(Selected excerpt begins)

Member of Parliament for Exeter
- In office 1654–1660

Speaker of the House of Commons
- In office April 1659 – April 1659

Recorder of Exeter
- In office 1654–1660

Personal details
- Born: c. 1623 Poltimore House
- Died: 8 October 1693 (aged 70) Exeter
- Resting place: St Stephen's Church, Exeter
- Relations: Sir John Bampfylde (1610-1650) Francis Bampfield (1615-1683)
- Parent(s): John Bampfield (1586-1657); Elizabeth Drake (1592-1631)
- Education: Exeter College, Oxford
- Occupation: Lawyer and politician

= Thomas Bampfield =

English politician (died 1693)

Thomas Bampfield (Note: Also spelt Bampfylde) (c. 1623 – 8 October 1693) was a lawyer from Devon. A supporter of Parliament during the Wars of the Three Kingdoms, he sat as MP for Exeter between 1654 and 1660. For a short period in 1659, he was Speaker of the House of Commons in the Third Protectorate Parliament.After the 1660 Stuart Restoration, he retired from active politics in 1661.

A devout Presbyterian who was converted to Sabbatarianism by his older brother Francis Bampfield, he published a number of religious works before this death in October 1693.

(Selected excerpt ends)

> [Your instructions]: Copy out the Thomas Bampfield profile, beginning at the words "- Parent(s): John" and stopping after "politician (died 1693)", and change "Occupation" to "Profession". Work only from the Thomas Bampfield profile.

(Supplied entries begins)

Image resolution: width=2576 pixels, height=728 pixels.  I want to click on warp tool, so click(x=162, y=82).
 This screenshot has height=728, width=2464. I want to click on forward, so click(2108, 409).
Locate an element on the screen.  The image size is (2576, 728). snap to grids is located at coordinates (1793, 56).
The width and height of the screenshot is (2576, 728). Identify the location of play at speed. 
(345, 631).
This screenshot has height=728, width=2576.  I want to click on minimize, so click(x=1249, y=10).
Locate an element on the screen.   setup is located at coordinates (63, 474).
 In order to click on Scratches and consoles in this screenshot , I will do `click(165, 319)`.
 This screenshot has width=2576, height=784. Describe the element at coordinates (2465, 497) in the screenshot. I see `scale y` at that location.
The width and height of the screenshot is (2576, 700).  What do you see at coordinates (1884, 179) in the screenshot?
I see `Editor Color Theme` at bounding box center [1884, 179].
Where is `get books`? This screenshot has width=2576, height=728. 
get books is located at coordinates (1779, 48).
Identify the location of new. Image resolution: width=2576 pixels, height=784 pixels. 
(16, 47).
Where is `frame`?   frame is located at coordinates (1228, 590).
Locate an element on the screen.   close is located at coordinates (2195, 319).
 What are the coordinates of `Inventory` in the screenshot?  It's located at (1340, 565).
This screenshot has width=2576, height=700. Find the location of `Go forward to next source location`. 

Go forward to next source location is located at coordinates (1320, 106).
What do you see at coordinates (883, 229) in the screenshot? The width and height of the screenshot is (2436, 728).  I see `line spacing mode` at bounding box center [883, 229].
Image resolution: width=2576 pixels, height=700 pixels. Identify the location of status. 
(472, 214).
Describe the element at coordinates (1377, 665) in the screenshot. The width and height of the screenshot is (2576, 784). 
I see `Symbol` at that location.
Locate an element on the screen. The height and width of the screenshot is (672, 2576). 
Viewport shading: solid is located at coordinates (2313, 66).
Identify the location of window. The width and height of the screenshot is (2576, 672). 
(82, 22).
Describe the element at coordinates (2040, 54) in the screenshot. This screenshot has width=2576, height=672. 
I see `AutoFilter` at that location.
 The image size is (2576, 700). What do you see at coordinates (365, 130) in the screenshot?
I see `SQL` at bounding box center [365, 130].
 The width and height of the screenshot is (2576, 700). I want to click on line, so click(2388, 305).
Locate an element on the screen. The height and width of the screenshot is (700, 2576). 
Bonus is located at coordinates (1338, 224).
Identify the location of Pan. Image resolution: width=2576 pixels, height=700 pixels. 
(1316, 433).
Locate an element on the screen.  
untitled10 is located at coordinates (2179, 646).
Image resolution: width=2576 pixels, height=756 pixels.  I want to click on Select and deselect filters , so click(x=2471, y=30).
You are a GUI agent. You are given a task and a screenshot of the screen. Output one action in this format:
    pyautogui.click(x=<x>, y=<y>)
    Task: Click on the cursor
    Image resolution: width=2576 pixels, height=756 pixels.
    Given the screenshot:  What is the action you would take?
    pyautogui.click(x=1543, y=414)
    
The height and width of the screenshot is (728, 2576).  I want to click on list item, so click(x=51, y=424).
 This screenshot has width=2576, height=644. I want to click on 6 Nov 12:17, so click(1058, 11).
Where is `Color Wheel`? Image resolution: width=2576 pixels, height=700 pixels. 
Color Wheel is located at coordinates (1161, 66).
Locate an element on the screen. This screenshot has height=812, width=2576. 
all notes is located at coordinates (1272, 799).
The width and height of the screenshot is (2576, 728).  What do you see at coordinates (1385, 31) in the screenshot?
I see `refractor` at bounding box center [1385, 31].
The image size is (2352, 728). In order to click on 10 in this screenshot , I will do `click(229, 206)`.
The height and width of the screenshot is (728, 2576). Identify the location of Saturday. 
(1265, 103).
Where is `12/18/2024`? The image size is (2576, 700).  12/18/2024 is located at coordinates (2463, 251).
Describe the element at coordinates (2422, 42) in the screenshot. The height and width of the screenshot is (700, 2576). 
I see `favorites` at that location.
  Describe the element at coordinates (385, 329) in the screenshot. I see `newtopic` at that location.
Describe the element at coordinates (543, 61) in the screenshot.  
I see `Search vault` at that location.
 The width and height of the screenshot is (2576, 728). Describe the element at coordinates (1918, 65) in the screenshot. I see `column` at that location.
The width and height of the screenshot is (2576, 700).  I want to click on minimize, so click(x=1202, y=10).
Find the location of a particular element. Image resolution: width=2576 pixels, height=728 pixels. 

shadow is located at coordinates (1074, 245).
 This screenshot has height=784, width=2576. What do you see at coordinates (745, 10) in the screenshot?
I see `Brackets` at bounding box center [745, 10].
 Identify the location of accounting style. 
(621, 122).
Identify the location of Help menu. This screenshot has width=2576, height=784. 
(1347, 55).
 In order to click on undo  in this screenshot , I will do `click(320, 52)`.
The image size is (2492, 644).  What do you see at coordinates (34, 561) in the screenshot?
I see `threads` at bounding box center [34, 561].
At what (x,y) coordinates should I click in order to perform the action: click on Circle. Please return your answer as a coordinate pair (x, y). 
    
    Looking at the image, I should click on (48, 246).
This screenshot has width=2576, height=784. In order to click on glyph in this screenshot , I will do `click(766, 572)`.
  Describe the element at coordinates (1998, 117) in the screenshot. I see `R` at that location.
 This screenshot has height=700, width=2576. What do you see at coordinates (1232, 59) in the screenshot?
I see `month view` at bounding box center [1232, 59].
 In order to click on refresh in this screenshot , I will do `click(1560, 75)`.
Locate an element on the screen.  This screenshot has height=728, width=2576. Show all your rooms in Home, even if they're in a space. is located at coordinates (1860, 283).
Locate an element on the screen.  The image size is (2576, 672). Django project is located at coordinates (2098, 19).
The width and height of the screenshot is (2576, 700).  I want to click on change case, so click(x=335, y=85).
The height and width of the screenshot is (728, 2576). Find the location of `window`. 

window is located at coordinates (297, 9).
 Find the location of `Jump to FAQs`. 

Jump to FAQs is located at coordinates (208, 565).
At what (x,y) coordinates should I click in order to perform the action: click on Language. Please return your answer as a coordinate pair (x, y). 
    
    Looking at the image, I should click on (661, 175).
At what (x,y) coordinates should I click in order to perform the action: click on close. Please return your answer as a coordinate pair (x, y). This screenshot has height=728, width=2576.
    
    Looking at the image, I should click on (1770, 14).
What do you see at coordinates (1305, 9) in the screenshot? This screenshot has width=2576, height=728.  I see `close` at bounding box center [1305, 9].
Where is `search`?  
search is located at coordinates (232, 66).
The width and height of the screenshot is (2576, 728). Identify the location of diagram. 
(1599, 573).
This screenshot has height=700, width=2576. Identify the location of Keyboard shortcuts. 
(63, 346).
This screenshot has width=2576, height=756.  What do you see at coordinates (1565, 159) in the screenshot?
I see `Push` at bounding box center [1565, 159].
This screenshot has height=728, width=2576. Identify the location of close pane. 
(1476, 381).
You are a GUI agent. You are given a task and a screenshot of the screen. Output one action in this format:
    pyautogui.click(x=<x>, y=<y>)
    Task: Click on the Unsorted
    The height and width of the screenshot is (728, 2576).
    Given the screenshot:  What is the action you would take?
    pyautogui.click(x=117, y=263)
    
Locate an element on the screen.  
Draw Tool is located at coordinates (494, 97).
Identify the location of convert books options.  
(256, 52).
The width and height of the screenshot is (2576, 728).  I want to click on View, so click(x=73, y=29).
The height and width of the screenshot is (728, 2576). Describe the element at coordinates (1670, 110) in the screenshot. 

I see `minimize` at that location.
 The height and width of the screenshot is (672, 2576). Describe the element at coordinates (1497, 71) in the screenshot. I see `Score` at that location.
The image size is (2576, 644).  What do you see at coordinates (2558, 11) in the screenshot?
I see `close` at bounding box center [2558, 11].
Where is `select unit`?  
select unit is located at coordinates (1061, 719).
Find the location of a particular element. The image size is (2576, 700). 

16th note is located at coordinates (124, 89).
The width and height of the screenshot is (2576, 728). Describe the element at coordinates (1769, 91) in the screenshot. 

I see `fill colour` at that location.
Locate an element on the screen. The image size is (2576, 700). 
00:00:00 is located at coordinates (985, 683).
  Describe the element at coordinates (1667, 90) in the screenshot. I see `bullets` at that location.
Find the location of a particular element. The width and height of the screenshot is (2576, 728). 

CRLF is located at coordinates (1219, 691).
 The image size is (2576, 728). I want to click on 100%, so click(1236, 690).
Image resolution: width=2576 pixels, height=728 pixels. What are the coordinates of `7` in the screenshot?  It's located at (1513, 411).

(Supplied entries ends)

> [Written solution]:
- Parent(s): John Bampfield (1586-1657); Elizabeth Drake (1592-1631)
- Education: Exeter College, Oxford
- Profession: Lawyer and politician

= Thomas Bampfield =

English politician (died 1693)